**Stored data entries**.
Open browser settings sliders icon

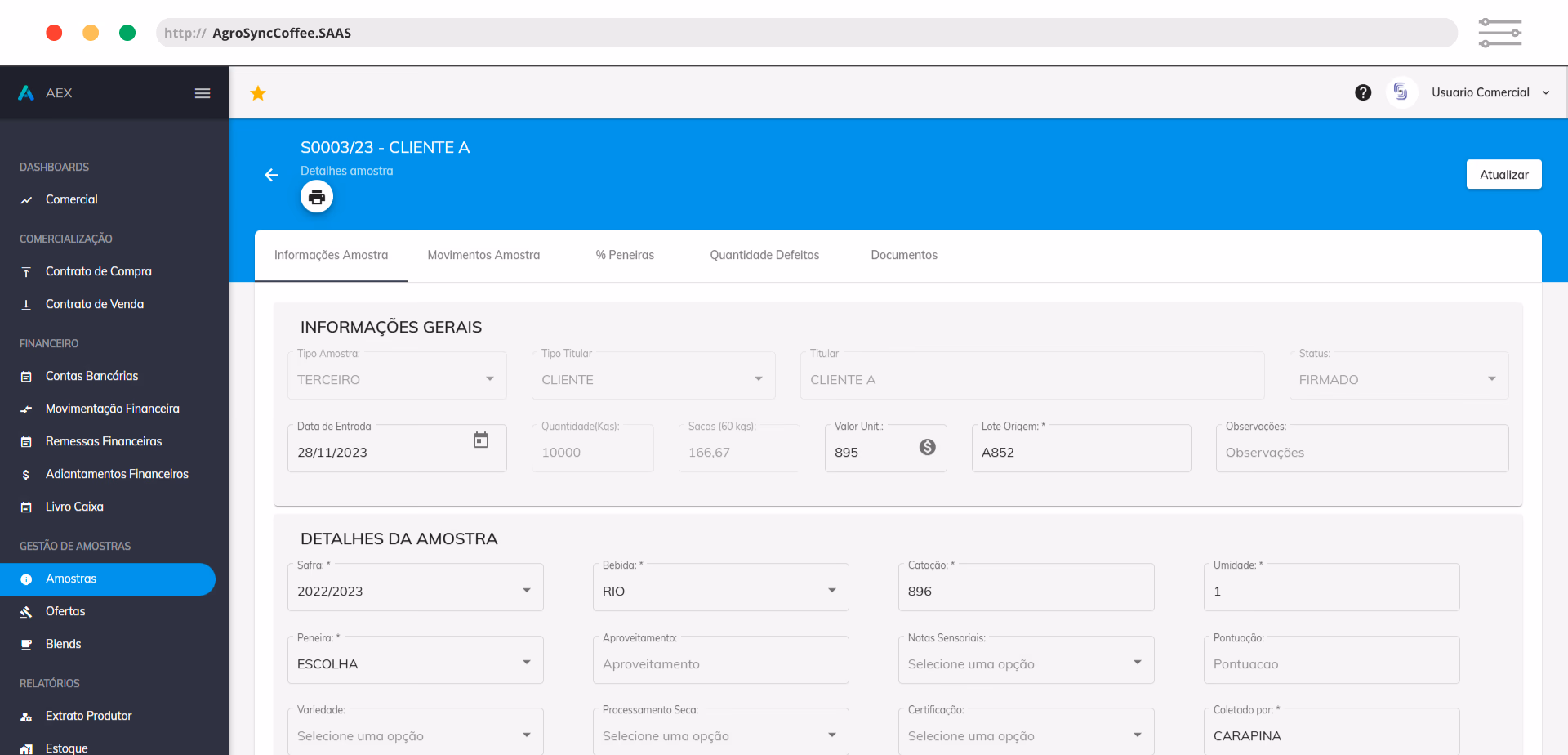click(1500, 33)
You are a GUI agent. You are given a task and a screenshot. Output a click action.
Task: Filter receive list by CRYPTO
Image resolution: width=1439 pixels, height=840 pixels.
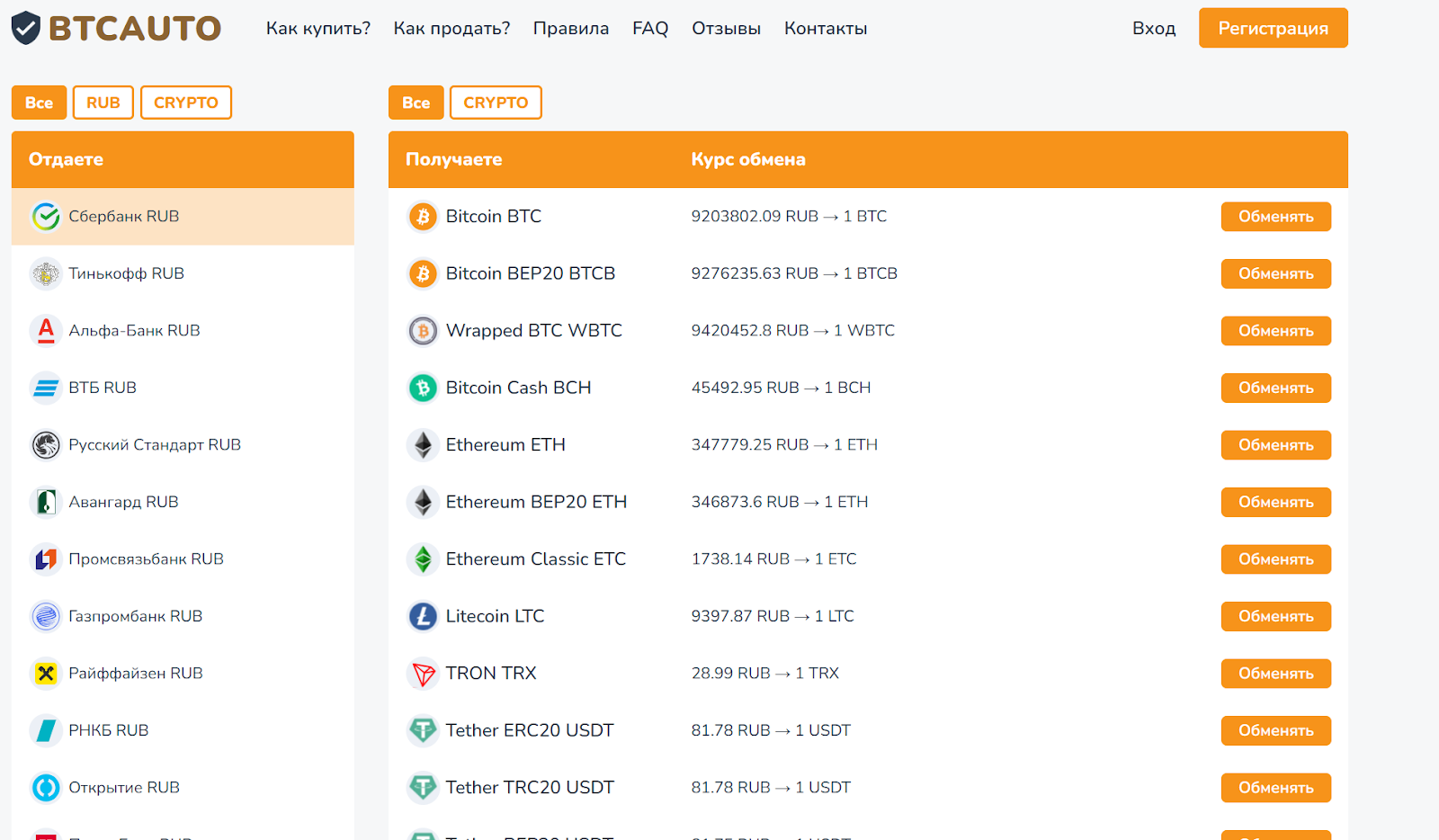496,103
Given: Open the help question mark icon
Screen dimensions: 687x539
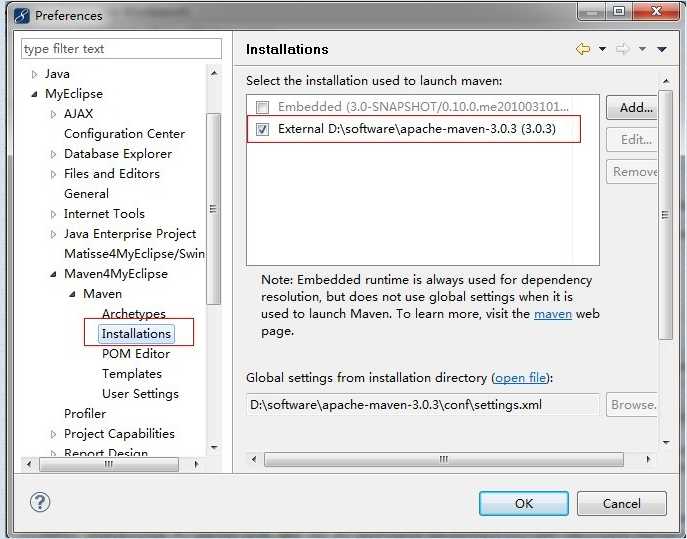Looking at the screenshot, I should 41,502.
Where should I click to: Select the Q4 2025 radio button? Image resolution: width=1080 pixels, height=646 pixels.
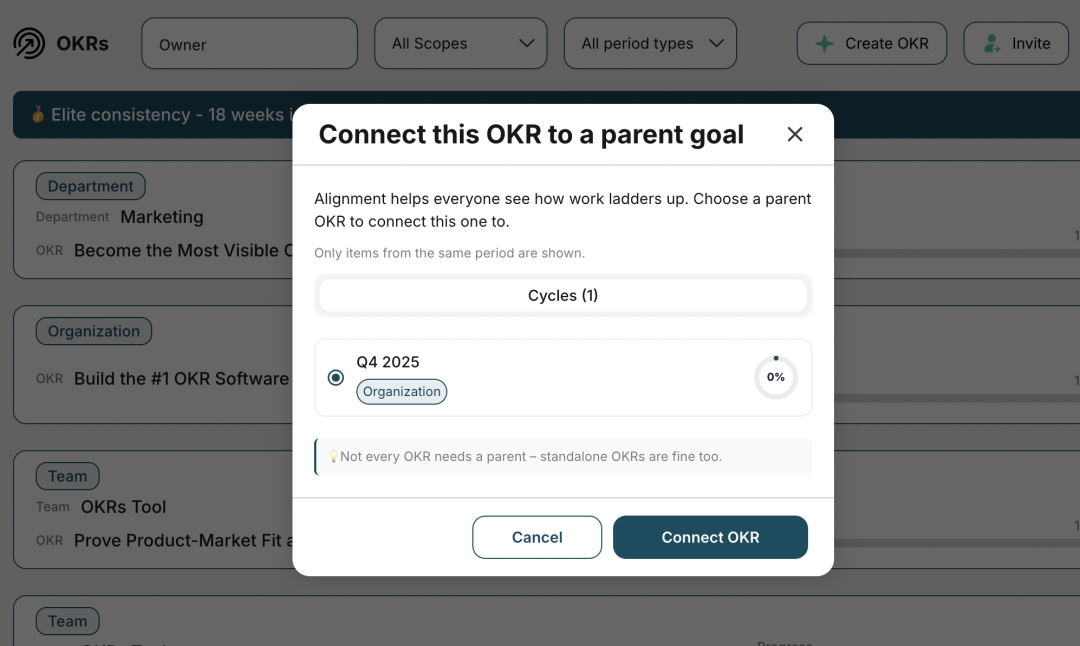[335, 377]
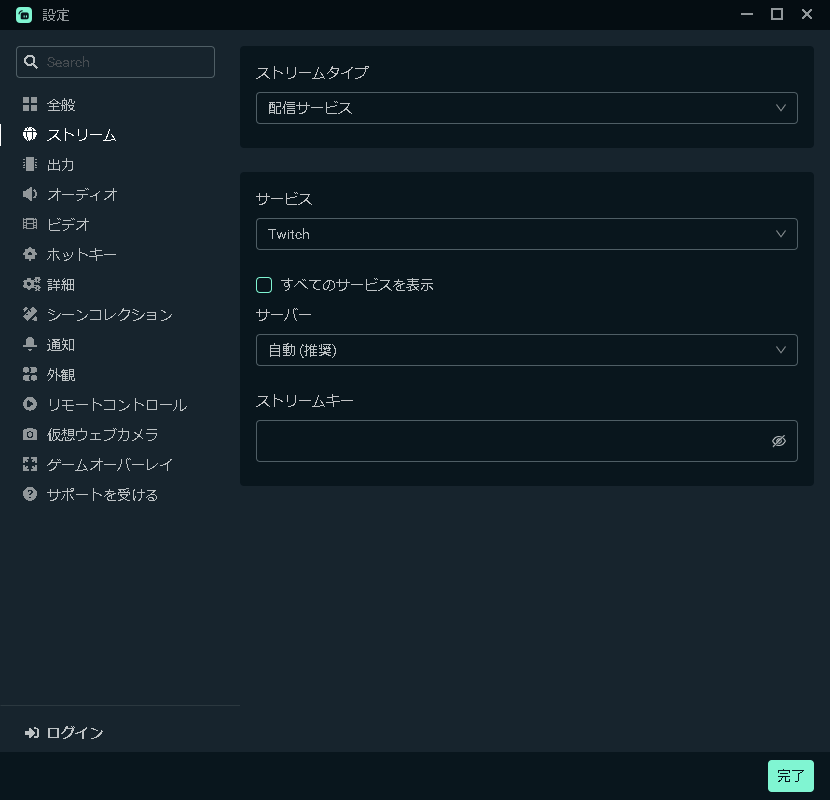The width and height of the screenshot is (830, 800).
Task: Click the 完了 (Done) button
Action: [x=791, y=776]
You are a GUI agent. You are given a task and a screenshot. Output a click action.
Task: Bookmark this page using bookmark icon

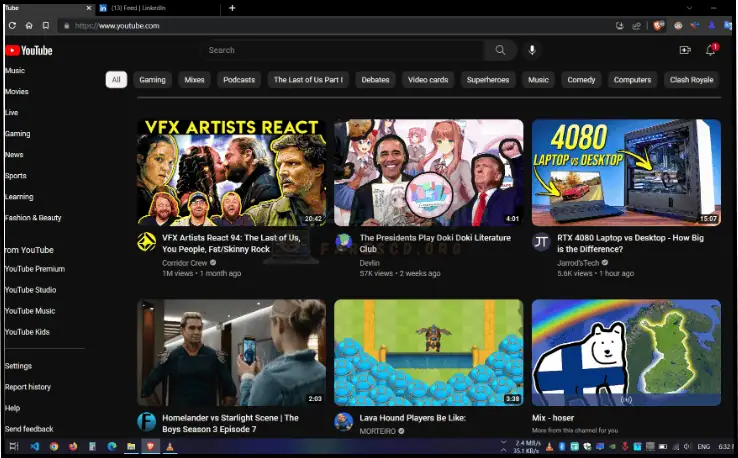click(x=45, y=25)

**Work instructions**. A word-for-word repeat is expected of the lines from the one with "Image resolution: width=1439" to the end of the data, both included; pictures are not part of it.

**Response box**.
Image resolution: width=1439 pixels, height=840 pixels.
496,103
Given: Open the help question mark icon
Screen dimensions: 687x539
Looking at the screenshot, I should 41,502.
Where should I click to: Select the Q4 2025 radio button? Image resolution: width=1080 pixels, height=646 pixels.
[335, 377]
The width and height of the screenshot is (830, 800).
Task: Click the 完了 (Done) button
Action: [x=791, y=776]
You are a GUI agent. You are given a task and a screenshot. Output a click action.
Task: Bookmark this page using bookmark icon

click(x=45, y=25)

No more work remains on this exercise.